[Records from a dataset]
****************************************
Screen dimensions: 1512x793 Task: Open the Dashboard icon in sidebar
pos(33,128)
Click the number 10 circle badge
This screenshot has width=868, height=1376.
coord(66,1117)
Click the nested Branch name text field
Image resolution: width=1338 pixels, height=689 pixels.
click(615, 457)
****************************************
Prompt
This exercise calls for every record above to be written out again exactly.

Your solution
Screen dimensions: 1512x793 Task: Open the Dashboard icon in sidebar
pos(33,128)
Click the number 10 circle badge
This screenshot has width=868, height=1376.
coord(66,1117)
Click the nested Branch name text field
Image resolution: width=1338 pixels, height=689 pixels.
click(615, 457)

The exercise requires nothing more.